Lo primero que encenegó fue, desde luego, la ingenuidad y la esperanza del electorado que vio en él una senda distinta —y contraria— de la que veníamos transitando. Ya son ostensibles los signos del desencanto que la liviandad de su conducta ha despertado en quienes hasta ayer lo seguían fervorosos. Infatuado de su popularidad, Chávez creyó que nada le faltaba para convertirse en un santón que imantara a las masas sin importar lo que hiciera. No ha sido así.
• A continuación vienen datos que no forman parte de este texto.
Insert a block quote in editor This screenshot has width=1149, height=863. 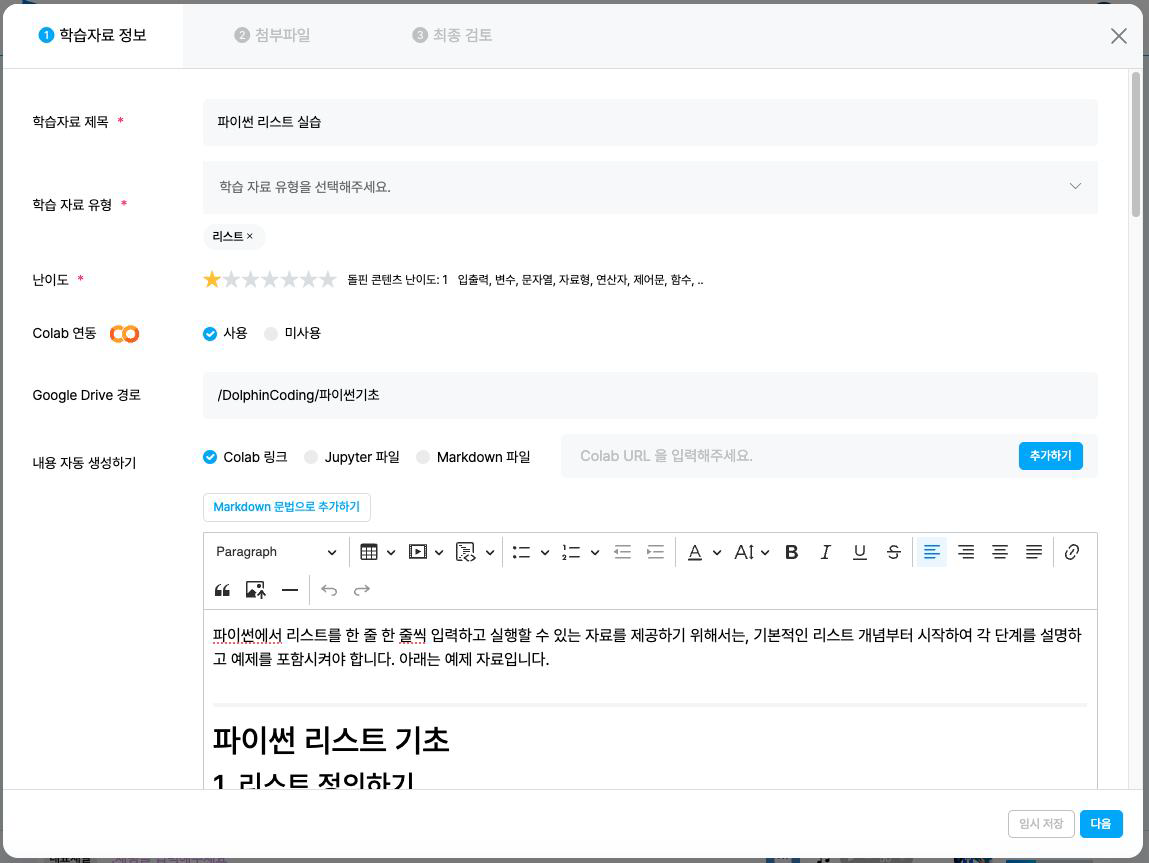[222, 590]
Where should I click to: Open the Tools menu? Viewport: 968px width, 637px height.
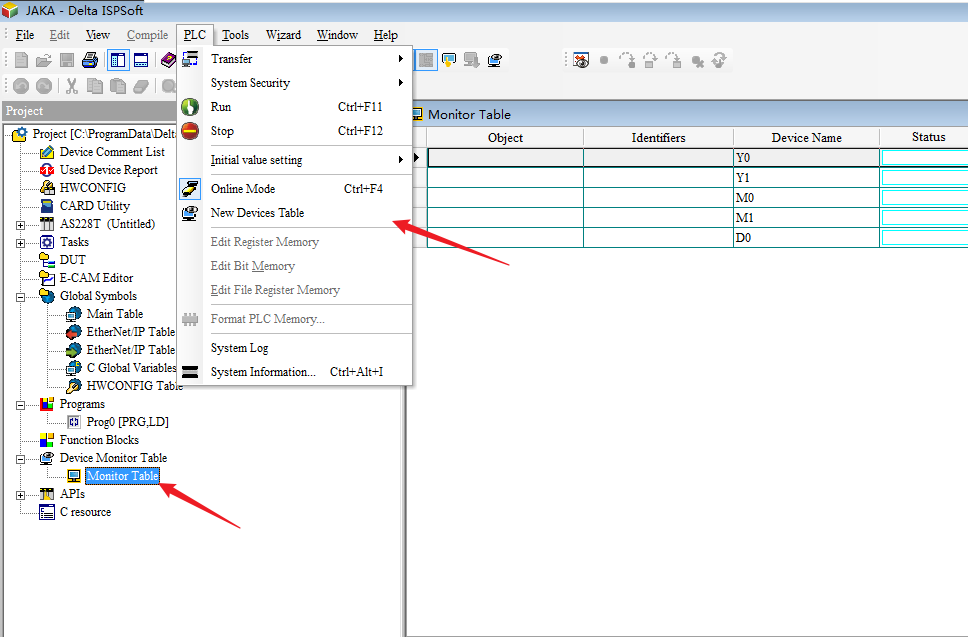(x=235, y=35)
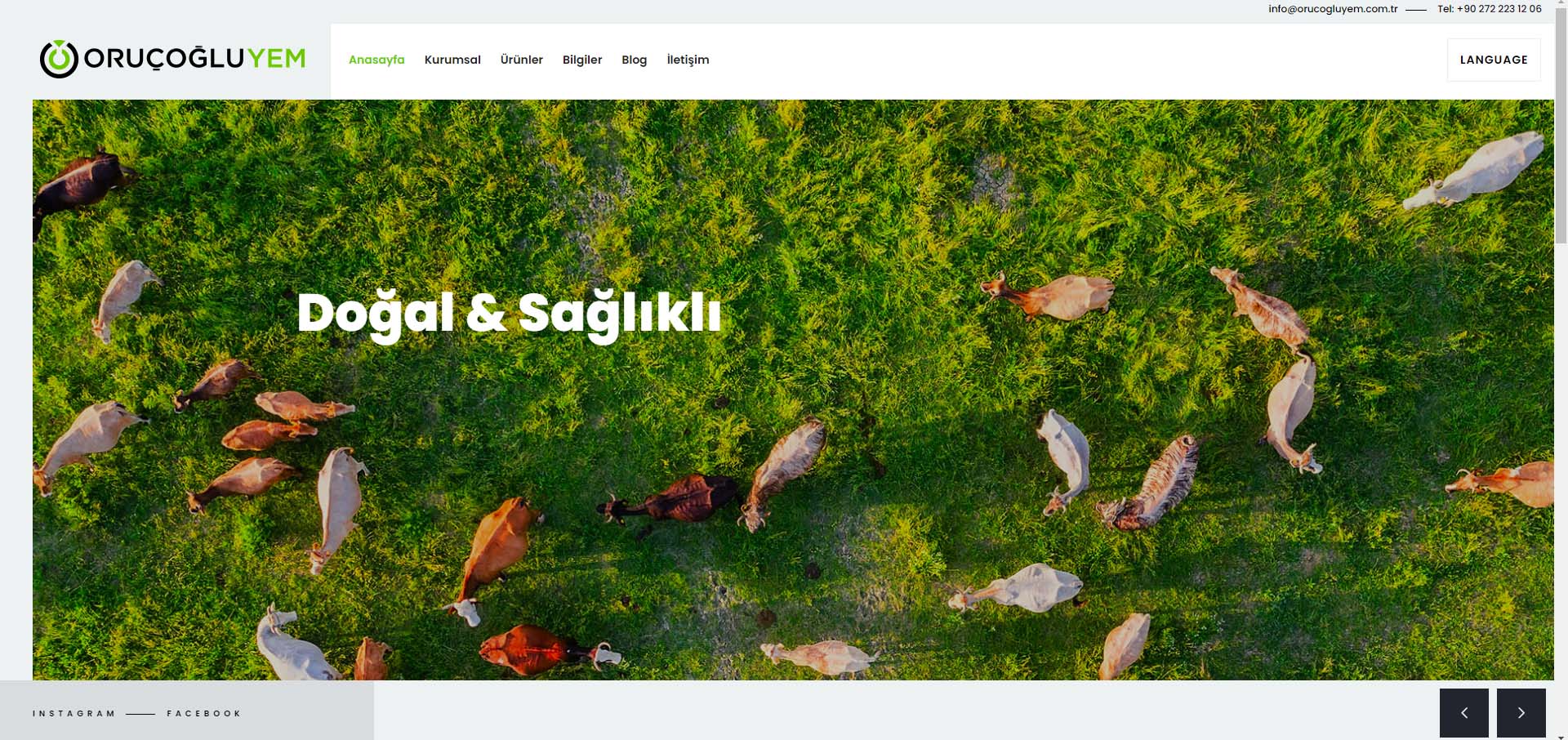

Su vulgaridad, gran frivolidad e irrespeto de todo aquello que para los venezolanos sigue siendo sagrado (como la firmeza en la palabra del varón y el respeto a la dignidad del contrario) han mellado profundamente la consideración que de él tenía buena parte de sus seguidores. Chávez apostó a erigirse en religión y ya vemos cómo se deshilacha la secta de su culto. Lo que era auténtica fe en el futuro de la nación, encarnada en un muchachón audaz, ha devenido decepción con tintes de cinismo.

Cosa parecida ocurrió con Simón Bolívar, quien, antes de ser objeto del guayabo chavista, era un cuadro interesante, pieza dilecta del baúl de nuestra tradición. El Libertador era, antes de que Chávez le pusiera el ojo, una figura «de grata recordación», como dicen los malos locutores; un personaje entrañable, como Tony Manero, el que encarnara John Travolta en Fiebre del sábado por la noche, como el Danny Rose de Woody Allen, como el Cid Campeador (en versión de Charlton Heston), como Lord Byron, como Errol Flyn. En una palabra: Bolívar era el Pedro Infante del siglo XIX. El Libertador era chévere: contradictorio, apasionado, terco, puyoncito, incluso buen escritor. Un tipazo. Hasta que cayó en manos de Chávez y lo dejó convertido en este fascista que circula hoy entre nosotros; un G.I. Joe bastamente tallado en ordinario madero; un dictadorcito de tres al cuarto. Chávez le puso la mano a Bolívar y acabó con el caraqueño que escribía encendidas epístolas a las bellas carajitas de Lima y de Quito, a las dulces primas carnales de este valle y a sus panas de la independencia suramericana; y lo dejó a la intemperie, clamando como un loco. El loco de la Carta de Jamaica.

Ahora le ha tocado el turno a Fidel Castro. Antes de que Chávez enfilara sus baterías en dirección al gallego de La Habana, el dictador cubano era un bicho temible: hábil, desalmado, implacable con sus enemigos (reales e imaginarios). No por nada se le conocía como La Hiena del Caribe. Hay que ver la fiereza que es preciso demostrar para ganarse ese remoquete y conservarlo por décadas como un título del boxeo. Castro era el verdugo de las Antillas, el pecho de toro, la esperanza blanca de los reyezuelos africanos. Era Fidel Castro, chico. Pero lo agarró Chávez y mira en lo que paró: un viejito balbuceante, con una barba rala en la que cabe sospechar restos de papilla. Un pobre tipo lambuceando unos barriles de petróleo.

Cuando Castro cayó en el bombín de Chávez era El Caballo. Y de ahí salió convertido en jinetero.